I think it's important that you and your guests enjoy your reception meal undisturbed.
In terms of scheduling your meal service, most couples budget approximately 60 minutes for the salad and main courses. Naturally, if your guests are being served multiple courses, time budgeted for the meal should be extended.
During the meal service, photography of you and your guests is typically suspended as photographing folks with their mouths full is rarely a good idea.
In between courses, when everyone at a table is finished with their dish, I'll sometimes photograph guests in pairs or small groups depending on how well I feel the guests will react to that kind of coverage.
In wedding coverage lasting six or more hours, I ask that you provide me and my additional photographer with a meal service. The timing of that meal is important and thus deserves some explanation here.
I request that we be served at the same time as you.
And there's a super good reason why I make this request. Since you and your fiancé are served first, you're also usually the first people who finish the meal. After finishing your meal, you're probably going to want to greet some of your guests, either by you visiting their tables or by them visiting yours.
I feel that it's important to capture those moments in photographs and if we aren't served food until after your guests are served, then we'll typically be eating in a nearby room while those moments are happening. To that end, please contact the venue or catering manager and make the following request:
"My wedding photography is extremely important. I'd like to request that the photographer meal be served immediately after you deliver the salads to me and my fiancé. By serving the photographers earlier than might be normal for your venue, I can make sure the photographers will be finished in time to capture photos of us mingling with guests. I'm aware that it's common to serve vendors after guests, and I can certainly understand that approach, but if that is the policy at our wedding, important photographs may be missed. Thanks so much for making this request happen for us!"
This request is necessitated because some venues view this request as highly unusual and are reluctant to serve photographers prior to all guests being served.
Also, we would hope to be able to eat our meal in a location where we're not visible to your guests but we're near enough that we can keep an ear open to anything special happening.
In other words, things can happen unexpectedly when we're away and we sometimes need to drop everything and return to photograph something (e.g. impromptu speeches, unexpected changes to the schedule, etc.) If we're secluded or far away, it might be difficult to return fast enough to cover those happenings. This isn't something you should typically worry about as we can figure out where we should eat for ourselves.

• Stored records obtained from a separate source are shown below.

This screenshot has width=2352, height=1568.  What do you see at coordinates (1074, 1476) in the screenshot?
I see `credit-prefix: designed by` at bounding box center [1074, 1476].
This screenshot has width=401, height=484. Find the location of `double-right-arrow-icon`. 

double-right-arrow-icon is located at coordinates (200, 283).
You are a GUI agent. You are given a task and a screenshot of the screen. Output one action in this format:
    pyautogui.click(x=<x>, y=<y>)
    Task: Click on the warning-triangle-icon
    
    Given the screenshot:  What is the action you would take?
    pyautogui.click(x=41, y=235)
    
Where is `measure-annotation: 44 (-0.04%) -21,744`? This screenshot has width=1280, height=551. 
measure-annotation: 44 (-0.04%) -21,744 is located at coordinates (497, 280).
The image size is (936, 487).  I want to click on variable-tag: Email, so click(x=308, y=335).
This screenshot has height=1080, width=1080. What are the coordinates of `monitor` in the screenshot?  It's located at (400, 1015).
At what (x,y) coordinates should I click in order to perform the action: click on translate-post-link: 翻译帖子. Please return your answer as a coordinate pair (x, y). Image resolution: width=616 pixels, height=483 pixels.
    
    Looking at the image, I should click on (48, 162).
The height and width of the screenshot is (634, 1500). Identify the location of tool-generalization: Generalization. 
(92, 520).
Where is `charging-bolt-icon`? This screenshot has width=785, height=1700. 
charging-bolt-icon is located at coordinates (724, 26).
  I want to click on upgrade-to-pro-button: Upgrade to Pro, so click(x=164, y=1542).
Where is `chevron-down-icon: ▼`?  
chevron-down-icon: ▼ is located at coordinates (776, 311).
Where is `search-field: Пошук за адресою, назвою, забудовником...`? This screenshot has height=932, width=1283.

However, in some instances, this may become a concern if a planner or coordinator would like us to eat hundreds of yards away or leave the venue for a meal. When that happens, uncontrollable variables can enter into the mix which can potentially impact your reception photography.
When we take our dinner break, before we consume the meals, we'll create amazing photographs of each course.
This forward-thinking planning is necessary as we can't disturb the chef and catering staff during the meal service. Stopping them for photos isn't reasonable and they'll push back if we ask them for that help.
It's also inappropriate for us to take and photograph one of your guest's meals as they're busy trying to eat it.
Tray Stand Madness
You might think about asking your catering manager to limit folding tray stands at your reception or remove them immediately after the meal service. Tray stands, also known as a tray jacks, are used by servers to help them manage large trays as serve your guests or clear tables.
Although I recognize the importance of those devices, some caterers use tray stands liberally and place them in inopportune areas that result in them being in photographs far too frequently.
At some weddings, I've seen tray stands positioned on or near the dance floor for many more minutes than necessary. In other instances, tray stands are positioned next to the cake table, the sweetheart table, or other important décor detracting from the location aesthetics. In other instances, tray stands remain overly long in the reception area and present your guests with piles of dirty dishes.
And in yet other situations, tray stands are used to store wine bottles and water pitchers throughout the evening and when they're used in that manner, those tray tables become part of reception décor—and that typically isn't a good thing, especially if the tray tables are directly behind guest tables and wine bottles and water pitchers are in the background of important photographs.